**Exercise aim**
Give the lines of the entries below as a numbered list, starting at the first line and ending at the line containing "coord(132,123)", with both ends included. Leave out blank lines.

(Entries on locating visible targets)
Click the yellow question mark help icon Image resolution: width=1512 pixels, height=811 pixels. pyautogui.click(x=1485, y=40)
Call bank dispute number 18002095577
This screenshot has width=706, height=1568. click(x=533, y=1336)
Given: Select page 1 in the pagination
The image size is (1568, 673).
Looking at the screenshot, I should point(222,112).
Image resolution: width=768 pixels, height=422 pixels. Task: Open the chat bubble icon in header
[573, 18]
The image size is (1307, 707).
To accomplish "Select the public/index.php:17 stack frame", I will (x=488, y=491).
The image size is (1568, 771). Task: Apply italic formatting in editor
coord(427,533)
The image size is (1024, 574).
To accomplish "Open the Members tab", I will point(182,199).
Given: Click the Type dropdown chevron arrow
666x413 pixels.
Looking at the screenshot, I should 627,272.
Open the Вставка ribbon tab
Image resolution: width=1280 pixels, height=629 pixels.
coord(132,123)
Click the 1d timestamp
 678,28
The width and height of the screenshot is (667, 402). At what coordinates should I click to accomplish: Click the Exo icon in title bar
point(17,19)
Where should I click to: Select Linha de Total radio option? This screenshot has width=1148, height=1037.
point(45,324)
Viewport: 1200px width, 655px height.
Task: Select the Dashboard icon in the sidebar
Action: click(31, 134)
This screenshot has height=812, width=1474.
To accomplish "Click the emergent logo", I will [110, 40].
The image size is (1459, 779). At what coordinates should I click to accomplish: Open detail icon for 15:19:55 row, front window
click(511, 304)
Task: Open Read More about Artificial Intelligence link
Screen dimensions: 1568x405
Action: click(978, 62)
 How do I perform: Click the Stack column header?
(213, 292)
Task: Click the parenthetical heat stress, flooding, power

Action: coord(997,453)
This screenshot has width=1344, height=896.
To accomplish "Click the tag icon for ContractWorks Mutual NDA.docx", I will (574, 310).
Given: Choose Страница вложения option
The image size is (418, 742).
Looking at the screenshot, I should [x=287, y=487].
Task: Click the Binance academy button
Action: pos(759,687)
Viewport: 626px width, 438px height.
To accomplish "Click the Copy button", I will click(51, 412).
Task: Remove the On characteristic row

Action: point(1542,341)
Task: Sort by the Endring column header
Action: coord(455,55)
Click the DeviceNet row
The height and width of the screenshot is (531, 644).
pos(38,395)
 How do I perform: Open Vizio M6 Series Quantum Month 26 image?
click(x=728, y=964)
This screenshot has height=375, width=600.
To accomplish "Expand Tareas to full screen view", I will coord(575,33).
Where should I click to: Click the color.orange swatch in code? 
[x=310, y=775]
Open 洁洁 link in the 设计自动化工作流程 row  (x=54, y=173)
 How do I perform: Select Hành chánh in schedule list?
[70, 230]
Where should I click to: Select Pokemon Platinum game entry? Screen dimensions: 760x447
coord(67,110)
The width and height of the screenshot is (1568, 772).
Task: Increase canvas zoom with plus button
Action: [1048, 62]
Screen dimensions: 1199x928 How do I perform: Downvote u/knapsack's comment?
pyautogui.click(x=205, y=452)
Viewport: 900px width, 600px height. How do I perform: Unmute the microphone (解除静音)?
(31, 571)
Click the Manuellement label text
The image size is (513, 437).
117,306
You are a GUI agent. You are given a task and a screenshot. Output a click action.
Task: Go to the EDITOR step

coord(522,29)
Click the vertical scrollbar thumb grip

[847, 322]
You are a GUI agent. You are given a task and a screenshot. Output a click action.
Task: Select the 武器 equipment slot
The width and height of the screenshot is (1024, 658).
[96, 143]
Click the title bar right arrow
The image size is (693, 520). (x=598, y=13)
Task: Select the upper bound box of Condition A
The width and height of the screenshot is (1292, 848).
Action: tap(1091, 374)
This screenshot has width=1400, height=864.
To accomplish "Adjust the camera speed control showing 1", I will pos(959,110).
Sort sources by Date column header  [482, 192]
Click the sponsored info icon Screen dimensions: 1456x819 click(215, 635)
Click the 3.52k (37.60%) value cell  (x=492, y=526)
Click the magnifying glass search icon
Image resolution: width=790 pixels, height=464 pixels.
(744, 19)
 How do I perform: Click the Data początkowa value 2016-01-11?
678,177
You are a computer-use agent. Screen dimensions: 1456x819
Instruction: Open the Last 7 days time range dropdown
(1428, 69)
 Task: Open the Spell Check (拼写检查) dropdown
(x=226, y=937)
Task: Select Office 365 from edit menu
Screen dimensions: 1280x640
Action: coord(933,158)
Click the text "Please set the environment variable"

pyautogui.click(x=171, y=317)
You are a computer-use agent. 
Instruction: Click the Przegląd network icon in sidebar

**Written answer**
1. Click the yellow question mark help icon Image resolution: width=1512 pixels, height=811 pixels. pyautogui.click(x=1485, y=40)
2. Call bank dispute number 18002095577
3. This screenshot has width=706, height=1568. click(x=533, y=1336)
4. Given: Select page 1 in the pagination
5. The image size is (1568, 673).
6. Looking at the screenshot, I should point(222,112).
7. Image resolution: width=768 pixels, height=422 pixels. Task: Open the chat bubble icon in header
8. [573, 18]
9. The image size is (1307, 707).
10. To accomplish "Select the public/index.php:17 stack frame", I will (x=488, y=491).
11. The image size is (1568, 771). Task: Apply italic formatting in editor
12. coord(427,533)
13. The image size is (1024, 574).
14. To accomplish "Open the Members tab", I will point(182,199).
15. Given: Click the Type dropdown chevron arrow
16. 666x413 pixels.
17. Looking at the screenshot, I should 627,272.
18. Open the Вставка ribbon tab
19. Image resolution: width=1280 pixels, height=629 pixels.
20. coord(132,123)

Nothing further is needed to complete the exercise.